Surprising function signature in Haskell

Question

I am a Haskell newbie, please forgive me for asking this which might be obvious, but I am surprised by this:

len2 :: [a] -> Int
len2 xx = if xx == [] then 0 else 1 + (len2 (tail xx))

gives me:

No instance for (Eq a) arising from a use of ‘==’
Possible fix:
  add (Eq a) to the context of
    the type signature for len2 :: [a] -> Int
In the expression: xx == []

I am surprised because I thought Haskell could tell whether a list was [] or not without looking at any element (in C++, I would see that the list has size 0 and leave it at that, for example).

Answer 1

The type of (==) in this case is Eq a => [a] -> [a] -> Bool. Hopefully you agree that before you see any arguments the Eq a constraint makes sense: if you want to check two arbitrary lists are equal, you have to know how to check if elements are equal. You might wish that once you applied (==) to the concrete argument [] that the Eq a constraint wasn't needed, but this is actually quite a subtle thing to notice. Perhaps partial evaluation would be able to produce a function that didn't have the constraint.

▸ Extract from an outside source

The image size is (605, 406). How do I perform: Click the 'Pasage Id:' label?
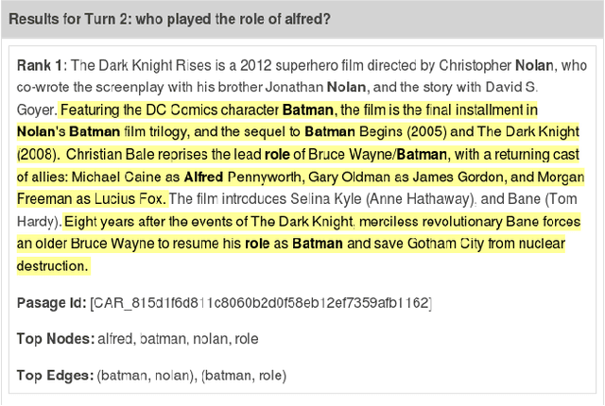pyautogui.click(x=52, y=302)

But extant implementations do not try to do this analysis; they keep the conservative type Eq a => [a] -> Bool which has discharged an [a] argument but not the Eq a constraint.

Some options:

1. Use null :: [a] -> Bool instead of (==[]).

   len2 xx = if null xx then ... else ...
   

2. Pattern match, thus:

   len2 []     = ...
   len2 (x:xs) = ...
   

   As a bonus, this way you can avoid calling the nasty tail function.

I would say choice (2) is significantly more idiomatic.